Babyflot is the informal name given to any airline in the former Soviet Union created in the early 1990s from the dissolution of Aeroflot as part of the breakup of the Soviet Union. The word is a portmanteau of baby and Aeroflot (compare Baby Bells).

There were between 300 and 800 Babyflots, with many being single-plane operations, while international routes were operated separately as Aeroflot—Russian International Airlines (ARIA). By 1994, many Babyflots were bankrupt, hampered by a lack of capital and a poor economy, which in turn led to abysmal safety records. These safety issues had become so endemic to the "Babyflot" airlines that in 1994 the International Air Transport Association took the unusual step of recommending trains for people traveling the former Soviet Union, as it was considered the least life-threatening form of conveyance.

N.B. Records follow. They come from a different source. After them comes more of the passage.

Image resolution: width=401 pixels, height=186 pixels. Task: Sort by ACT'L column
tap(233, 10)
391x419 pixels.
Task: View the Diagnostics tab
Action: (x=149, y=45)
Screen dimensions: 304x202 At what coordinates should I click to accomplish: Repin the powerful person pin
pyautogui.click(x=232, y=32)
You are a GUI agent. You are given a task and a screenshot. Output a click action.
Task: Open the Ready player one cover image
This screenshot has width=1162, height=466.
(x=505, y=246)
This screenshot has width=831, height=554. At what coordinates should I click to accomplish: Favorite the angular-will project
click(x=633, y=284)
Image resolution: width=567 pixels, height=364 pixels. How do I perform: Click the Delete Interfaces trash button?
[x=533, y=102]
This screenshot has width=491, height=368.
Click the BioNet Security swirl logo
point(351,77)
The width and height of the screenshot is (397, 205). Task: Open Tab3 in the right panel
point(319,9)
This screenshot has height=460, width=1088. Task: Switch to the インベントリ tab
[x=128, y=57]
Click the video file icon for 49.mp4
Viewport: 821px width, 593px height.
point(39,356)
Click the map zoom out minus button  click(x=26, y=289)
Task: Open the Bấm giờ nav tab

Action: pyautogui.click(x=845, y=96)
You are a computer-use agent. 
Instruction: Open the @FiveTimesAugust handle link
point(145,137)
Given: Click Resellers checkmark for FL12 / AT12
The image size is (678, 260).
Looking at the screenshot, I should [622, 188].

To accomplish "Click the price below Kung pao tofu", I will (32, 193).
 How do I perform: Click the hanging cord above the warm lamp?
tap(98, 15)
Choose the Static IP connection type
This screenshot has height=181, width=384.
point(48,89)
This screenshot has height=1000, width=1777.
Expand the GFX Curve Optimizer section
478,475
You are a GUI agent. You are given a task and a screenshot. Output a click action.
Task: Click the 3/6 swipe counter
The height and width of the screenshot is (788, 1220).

In 1998, Russia had 315 airlines but expected the number to drop to 8 federal air carriers and 40 to 45 regional airlines by 2000 as the government began restricting licensing and certification and bring air-safety standards into compliance with international standards.

==List of notable Babyflots==
Some Babyflots are now flag carriers of former Soviet countries, such as Uzbekistan Airlines.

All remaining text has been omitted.